Clement Greenberg argued that the defining ambition of modernist painting was to assert flatness — to acknowledge the literal, physical surface of the canvas as the only honest foundation for painting. Yet even within Greenberg's critical framework, a paradox lingers: the more a painting insists on its own flatness, the more the eye searches for depth within it.

The Body in Front of the Painting
In the late 1960s, Michael Fried identified an important distinction between paintings that fully absorb the viewer and those that merely acknowledge their presence. For Fried, the best paintings create a self-contained world that does not require the viewer's physical presence to complete it — they are, in his term, 'presentness' itself.
We cannot escape our own perceptual conditioning. The representational principles established during the Renaissance are not a style that can simply be disregarded; they form a fundamental structure of perception that has been internalised over centuries. This is how Western viewers have learned to see — and unlearning it, even partially, is the work of a lifetime.

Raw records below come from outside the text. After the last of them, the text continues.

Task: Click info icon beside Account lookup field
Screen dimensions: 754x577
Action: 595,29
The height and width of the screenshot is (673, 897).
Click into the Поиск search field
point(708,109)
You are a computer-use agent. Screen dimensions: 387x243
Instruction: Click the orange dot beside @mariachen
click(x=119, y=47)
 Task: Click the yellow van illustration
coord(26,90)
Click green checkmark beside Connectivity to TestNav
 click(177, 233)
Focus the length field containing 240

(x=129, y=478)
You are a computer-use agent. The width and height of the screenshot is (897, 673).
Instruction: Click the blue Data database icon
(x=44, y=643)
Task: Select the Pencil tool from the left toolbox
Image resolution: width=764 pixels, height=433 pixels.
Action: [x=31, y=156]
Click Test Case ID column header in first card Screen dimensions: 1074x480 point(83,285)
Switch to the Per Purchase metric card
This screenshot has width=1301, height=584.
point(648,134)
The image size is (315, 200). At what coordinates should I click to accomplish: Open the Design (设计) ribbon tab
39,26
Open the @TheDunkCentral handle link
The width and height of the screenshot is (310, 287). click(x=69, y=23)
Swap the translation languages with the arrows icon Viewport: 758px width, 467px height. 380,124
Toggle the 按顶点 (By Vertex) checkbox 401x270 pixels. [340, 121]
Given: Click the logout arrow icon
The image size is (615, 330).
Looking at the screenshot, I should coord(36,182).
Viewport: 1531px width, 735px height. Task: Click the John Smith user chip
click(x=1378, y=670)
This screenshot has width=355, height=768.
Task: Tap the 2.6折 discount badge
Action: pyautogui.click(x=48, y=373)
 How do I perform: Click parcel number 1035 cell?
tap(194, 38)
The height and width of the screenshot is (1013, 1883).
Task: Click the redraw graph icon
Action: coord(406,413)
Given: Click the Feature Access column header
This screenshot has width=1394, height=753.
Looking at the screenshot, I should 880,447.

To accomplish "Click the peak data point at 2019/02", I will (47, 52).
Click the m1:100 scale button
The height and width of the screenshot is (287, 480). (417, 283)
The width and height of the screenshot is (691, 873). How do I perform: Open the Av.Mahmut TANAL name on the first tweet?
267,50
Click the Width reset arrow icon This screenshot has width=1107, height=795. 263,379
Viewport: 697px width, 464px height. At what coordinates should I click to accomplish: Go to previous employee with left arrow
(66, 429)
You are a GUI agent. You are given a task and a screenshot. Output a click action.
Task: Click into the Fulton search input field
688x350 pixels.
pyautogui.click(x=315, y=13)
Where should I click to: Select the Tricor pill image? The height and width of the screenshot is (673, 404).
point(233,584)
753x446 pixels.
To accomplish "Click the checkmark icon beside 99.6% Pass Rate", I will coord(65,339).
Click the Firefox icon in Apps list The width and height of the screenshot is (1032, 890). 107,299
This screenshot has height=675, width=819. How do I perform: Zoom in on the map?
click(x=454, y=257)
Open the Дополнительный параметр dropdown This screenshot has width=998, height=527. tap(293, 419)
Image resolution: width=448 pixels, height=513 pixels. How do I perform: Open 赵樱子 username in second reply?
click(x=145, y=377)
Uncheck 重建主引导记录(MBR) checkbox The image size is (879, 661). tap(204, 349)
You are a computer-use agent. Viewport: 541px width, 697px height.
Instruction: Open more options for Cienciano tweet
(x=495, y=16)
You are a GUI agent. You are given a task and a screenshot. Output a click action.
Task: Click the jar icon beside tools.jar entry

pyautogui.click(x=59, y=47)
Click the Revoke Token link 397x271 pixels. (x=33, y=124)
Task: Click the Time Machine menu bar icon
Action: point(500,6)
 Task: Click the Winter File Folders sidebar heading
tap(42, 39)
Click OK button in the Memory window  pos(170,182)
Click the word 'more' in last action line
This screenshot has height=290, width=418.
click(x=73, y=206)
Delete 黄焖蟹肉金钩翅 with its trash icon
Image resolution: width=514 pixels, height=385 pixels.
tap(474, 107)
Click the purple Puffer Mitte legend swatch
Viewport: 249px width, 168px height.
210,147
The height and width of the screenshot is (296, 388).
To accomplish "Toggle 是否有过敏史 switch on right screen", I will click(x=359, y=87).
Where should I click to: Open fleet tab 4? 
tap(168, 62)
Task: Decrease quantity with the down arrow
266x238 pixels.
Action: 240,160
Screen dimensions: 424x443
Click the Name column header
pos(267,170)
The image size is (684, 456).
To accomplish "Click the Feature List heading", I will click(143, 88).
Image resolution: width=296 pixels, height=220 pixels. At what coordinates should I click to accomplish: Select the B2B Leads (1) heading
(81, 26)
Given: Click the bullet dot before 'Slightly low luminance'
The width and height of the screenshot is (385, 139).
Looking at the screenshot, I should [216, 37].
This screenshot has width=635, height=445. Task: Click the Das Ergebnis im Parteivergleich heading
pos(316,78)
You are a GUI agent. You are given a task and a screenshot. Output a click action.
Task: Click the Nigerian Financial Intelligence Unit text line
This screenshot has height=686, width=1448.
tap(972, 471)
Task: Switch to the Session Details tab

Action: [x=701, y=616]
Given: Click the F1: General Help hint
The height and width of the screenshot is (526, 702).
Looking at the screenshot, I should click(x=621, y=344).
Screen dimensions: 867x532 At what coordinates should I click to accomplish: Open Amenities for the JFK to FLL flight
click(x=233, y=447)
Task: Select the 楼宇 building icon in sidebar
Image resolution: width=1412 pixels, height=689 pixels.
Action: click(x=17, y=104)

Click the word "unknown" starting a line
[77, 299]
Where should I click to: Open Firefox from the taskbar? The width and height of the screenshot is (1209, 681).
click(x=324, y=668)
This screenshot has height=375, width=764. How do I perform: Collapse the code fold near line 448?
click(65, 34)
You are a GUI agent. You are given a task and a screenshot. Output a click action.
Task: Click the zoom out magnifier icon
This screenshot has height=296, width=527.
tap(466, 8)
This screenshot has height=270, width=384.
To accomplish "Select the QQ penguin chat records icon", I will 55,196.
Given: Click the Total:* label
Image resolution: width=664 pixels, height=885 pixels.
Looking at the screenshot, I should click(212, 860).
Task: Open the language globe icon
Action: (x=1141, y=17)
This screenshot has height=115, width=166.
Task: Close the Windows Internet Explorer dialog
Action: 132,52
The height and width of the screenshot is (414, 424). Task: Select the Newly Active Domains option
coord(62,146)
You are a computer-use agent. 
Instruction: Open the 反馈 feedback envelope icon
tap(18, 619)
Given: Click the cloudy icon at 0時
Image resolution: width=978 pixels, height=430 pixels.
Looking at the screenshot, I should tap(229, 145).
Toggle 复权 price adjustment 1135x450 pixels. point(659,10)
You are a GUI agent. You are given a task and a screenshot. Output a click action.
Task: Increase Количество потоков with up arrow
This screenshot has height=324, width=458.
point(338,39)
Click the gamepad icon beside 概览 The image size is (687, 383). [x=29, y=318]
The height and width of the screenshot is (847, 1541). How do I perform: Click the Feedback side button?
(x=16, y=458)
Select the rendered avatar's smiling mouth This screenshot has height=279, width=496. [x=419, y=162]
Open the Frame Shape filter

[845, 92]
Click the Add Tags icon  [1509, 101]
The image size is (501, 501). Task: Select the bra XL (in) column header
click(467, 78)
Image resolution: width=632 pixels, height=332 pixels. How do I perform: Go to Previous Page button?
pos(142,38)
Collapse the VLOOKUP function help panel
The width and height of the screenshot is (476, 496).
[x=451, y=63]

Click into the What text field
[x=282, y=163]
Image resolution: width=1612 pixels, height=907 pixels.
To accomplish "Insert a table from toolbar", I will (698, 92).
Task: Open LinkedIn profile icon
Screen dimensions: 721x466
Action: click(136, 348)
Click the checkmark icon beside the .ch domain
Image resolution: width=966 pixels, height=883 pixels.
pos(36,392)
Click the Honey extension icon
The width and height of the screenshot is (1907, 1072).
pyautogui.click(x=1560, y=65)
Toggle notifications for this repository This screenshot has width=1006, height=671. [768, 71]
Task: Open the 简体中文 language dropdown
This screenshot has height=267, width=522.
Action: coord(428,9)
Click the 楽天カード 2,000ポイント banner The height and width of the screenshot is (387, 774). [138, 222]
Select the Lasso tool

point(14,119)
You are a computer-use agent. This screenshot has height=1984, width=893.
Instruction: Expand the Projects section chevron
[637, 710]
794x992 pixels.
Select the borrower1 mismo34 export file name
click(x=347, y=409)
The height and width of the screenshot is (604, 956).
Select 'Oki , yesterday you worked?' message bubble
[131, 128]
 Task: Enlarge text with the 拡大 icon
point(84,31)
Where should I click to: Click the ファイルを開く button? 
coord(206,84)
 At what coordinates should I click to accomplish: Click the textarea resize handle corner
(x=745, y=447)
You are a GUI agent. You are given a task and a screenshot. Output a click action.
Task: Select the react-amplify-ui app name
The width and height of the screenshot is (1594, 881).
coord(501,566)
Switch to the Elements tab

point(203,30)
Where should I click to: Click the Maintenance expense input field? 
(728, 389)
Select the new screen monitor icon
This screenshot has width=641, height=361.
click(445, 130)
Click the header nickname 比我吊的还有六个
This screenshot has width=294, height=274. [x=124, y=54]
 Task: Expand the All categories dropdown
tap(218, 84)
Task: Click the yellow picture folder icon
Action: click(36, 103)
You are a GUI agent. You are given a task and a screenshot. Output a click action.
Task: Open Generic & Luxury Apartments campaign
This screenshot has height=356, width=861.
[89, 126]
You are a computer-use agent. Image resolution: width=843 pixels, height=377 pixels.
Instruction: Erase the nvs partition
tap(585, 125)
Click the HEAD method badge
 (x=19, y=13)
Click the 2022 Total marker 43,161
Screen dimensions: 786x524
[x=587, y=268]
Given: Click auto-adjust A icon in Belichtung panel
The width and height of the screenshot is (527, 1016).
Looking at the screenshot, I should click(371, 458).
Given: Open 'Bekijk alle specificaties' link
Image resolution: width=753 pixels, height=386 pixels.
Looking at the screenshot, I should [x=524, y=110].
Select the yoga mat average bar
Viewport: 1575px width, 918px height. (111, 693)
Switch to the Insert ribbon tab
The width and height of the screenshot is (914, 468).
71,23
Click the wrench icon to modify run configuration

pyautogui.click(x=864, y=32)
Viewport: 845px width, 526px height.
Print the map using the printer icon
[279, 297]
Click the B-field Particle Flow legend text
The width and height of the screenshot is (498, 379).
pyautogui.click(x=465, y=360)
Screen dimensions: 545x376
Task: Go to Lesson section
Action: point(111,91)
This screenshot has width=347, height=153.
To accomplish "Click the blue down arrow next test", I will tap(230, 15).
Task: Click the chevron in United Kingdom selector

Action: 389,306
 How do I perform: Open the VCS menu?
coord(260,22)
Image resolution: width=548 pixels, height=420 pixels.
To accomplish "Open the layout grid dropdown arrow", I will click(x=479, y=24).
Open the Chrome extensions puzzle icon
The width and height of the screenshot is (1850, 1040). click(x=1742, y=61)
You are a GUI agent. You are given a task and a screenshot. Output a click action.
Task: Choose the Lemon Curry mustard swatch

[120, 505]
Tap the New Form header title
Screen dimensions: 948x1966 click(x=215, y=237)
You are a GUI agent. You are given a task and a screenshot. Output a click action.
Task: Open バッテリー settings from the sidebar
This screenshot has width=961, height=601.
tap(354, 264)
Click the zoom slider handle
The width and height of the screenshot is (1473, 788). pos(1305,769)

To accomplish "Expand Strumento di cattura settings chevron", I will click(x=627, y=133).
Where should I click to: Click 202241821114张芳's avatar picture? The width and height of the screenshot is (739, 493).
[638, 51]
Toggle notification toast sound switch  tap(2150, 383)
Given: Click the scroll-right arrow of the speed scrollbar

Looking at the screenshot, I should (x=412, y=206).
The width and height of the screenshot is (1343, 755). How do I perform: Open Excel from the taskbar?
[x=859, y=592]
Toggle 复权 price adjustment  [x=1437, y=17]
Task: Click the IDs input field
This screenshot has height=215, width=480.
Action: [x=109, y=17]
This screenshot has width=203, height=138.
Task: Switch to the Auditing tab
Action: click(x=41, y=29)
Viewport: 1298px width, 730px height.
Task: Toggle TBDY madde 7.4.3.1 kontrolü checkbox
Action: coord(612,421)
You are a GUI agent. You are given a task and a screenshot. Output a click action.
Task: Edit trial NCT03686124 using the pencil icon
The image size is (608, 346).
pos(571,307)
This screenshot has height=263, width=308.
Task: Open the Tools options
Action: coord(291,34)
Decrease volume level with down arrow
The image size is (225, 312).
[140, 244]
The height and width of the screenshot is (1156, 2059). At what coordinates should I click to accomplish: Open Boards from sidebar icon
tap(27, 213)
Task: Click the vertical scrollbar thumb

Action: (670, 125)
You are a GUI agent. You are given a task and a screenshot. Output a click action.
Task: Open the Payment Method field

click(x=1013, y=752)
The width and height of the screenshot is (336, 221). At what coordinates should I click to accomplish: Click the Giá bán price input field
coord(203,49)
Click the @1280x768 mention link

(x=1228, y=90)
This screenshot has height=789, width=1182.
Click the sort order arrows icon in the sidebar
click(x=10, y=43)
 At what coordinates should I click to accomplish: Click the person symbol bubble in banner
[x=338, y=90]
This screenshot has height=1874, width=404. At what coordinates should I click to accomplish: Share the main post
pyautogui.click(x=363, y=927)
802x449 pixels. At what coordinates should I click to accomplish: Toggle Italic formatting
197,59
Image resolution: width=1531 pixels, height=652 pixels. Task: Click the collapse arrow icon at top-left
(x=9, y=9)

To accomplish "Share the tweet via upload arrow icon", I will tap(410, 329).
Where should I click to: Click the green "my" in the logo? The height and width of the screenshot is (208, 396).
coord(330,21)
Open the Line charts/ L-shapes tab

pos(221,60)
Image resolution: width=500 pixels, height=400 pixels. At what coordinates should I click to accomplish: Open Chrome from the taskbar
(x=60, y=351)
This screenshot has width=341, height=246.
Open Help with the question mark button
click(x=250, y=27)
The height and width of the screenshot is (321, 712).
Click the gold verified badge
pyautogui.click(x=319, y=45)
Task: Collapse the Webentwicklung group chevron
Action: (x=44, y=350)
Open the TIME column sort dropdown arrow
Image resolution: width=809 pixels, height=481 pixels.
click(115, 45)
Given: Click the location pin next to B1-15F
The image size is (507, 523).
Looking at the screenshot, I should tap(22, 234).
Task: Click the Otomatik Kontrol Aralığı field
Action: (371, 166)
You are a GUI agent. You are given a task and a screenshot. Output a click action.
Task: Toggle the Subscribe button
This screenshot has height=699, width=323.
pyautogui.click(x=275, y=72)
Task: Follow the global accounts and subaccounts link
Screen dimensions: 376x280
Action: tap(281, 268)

Working Within the Paradox
My response to this paradox is not to resist it but to work within it — honestly, I hope. I choose landscape as my subject precisely because it acknowledges the remnants of representation. I am not claiming that my paintings are purely abstract, free of any reference to the visible world. They are not. But neither are they straightforward depictions. They occupy the space between — and it is in that space that I find the most productive tension.
The cold wax and palette knife create an undeniably tangible surface — thick, layered, and resistant to easy interpretation. The marks do not simply describe; they accumulate. Yet the eye, trained by centuries of pictorial convention, will find its horizon, its depth, its spatial logic. I cannot prevent this, and I no longer wish to.

The Ghost and the Wall
I have come to believe that the most honest painting embodies both elements simultaneously: the presence of the window and the reality of the wall. It acknowledges the achievements of the Renaissance without being enslaved to them. It recognises that abstraction has not liberated us from the obligations of representation — only complicated them in ways that are, ultimately, more interesting.
This paradox cannot be fully resolved, but it can be made productive — and for me, that is enough.